The new structure, by contrast, offers the commuter a safe, pleasant place to change buses or park-and-ride.  There are easy-to-read LED signs on the bus bays, making it easy to find your bus, and plenty of space to sit.  The top level of the structure has sweeping canopies above the waiting areas, protecting riders from the sun or rain, while providing a pleasant view of the San Gabriel mountains to the north.

The lower level has  been designed with several large atria, so it doesn’t feel closed in and there’s plenty of air circulation, so you never smell bus exhaust.  The restrooms on the lower level have been designed with safety and cleanliness in mind.

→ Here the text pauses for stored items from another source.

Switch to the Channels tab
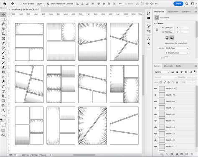The image size is (198, 157). tap(168, 66)
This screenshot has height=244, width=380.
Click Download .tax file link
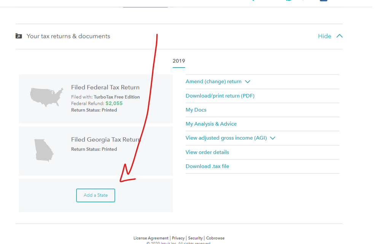[x=207, y=166]
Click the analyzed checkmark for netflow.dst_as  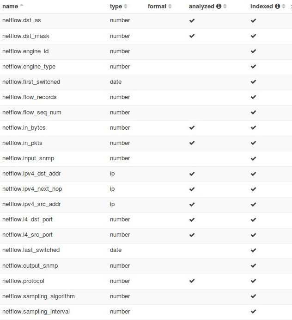[192, 21]
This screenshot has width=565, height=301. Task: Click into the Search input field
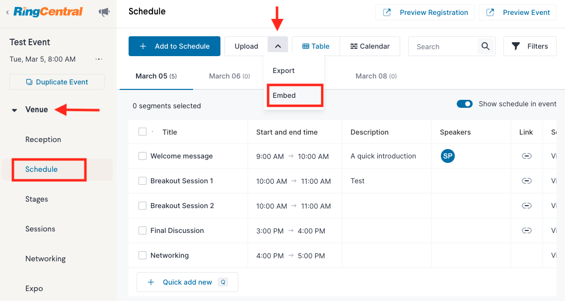tap(443, 47)
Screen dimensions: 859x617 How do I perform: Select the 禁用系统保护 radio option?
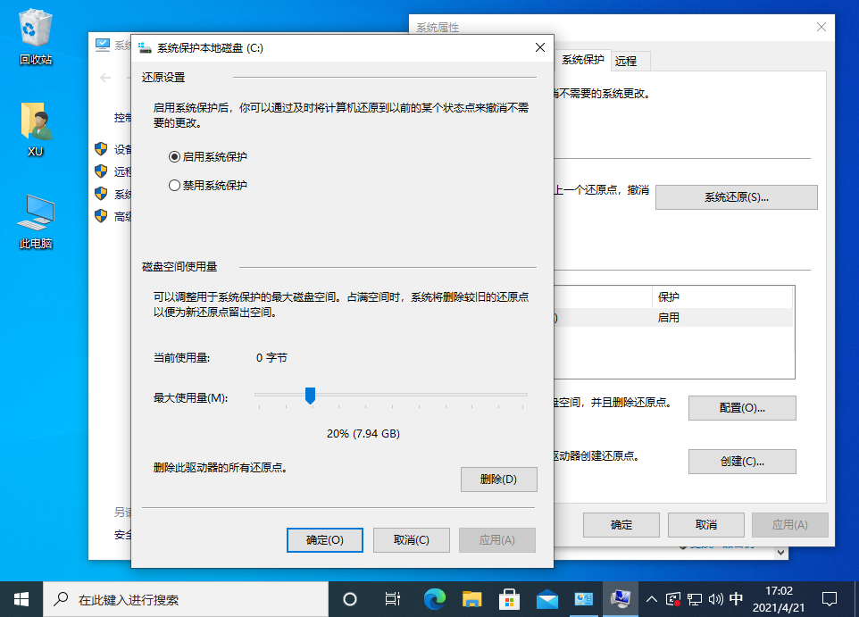pyautogui.click(x=175, y=186)
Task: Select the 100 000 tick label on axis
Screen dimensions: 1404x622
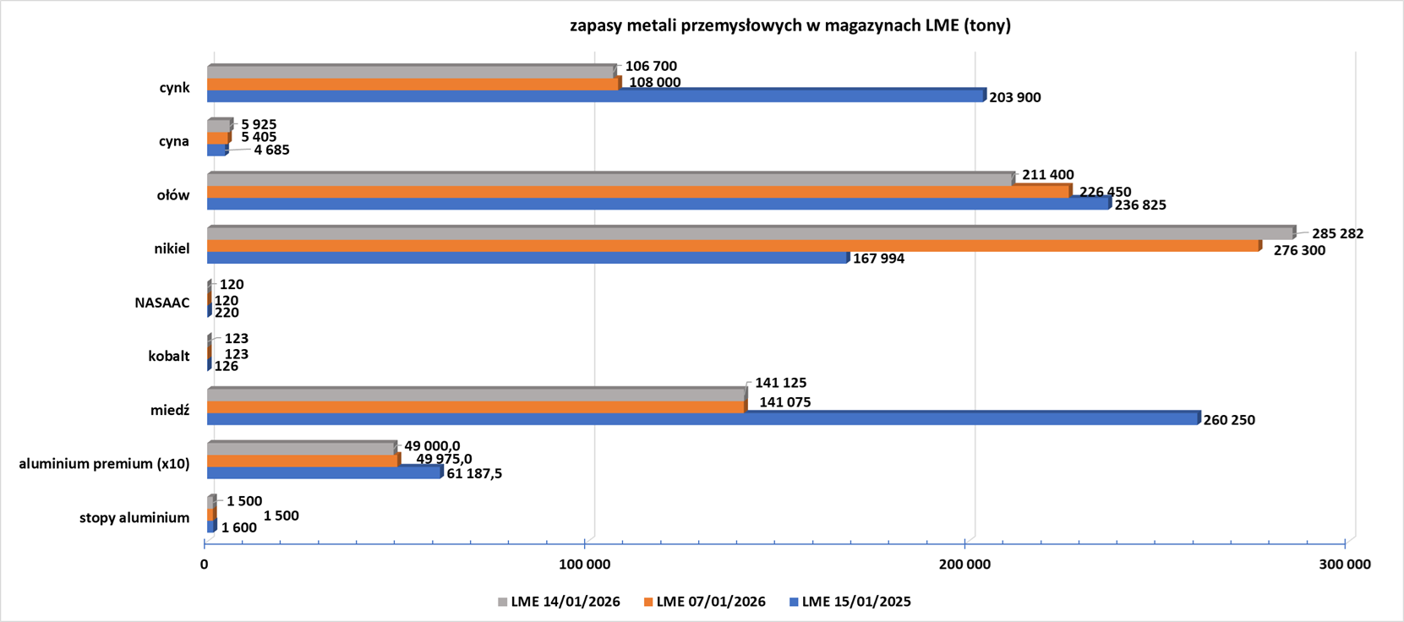Action: coord(585,565)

Talking to other station users this week, everyone seems to like the new station, including many of the bus drivers.  So far, I can only offer a couple of minor suggestions to Metro officials: the restrooms, though clean and safe, are only located on the lower level, meaning that those with bus stops on the upper level must go downstairs to use the restrooms.  Further, there are only three restrooms for a station Metro says is designed to accommodate 20,000 passengers a day.  During the morning commuter rush on Thursday, for example, I noticed lines of 4-5 people waiting outside each restroom door.  Just hope you’re not in a hurry to catch a bus when you need to use the restroom.  One other minor critique:  the bike tracks have been placed too close to the edge of the stairways, right next to the railings, which means that anything that sticks out from the side of your bike (handlebars, pedals, racks) will catch on the railings, requiring bicyclists to tip their bikes at about a 45-degree angle while negotiating the stairway.  As a bike commuter with a heavy pannier, this makes pushing the bike up the track a more difficult ordeal than it needs to be.  Moreover, at that angle, my bike tires had a tendency to fall out of the track, and I had to wrestle my bike back on the track several times before continuing up the stairs.  After that, I and most other cyclists would simply take our bikes on the escalator or elevator instead.  If Metro could reposition the bike tracks about 6-8 inches away from the railings, it would mitigate this issue.  Otherwise, I’m afraid they’ll rarely be used.

Aside from these small critiques, the new El Monte Station is a clean, comfortable, attractive transit facility that I hope will induce more people to discover the benefits of riding the bus.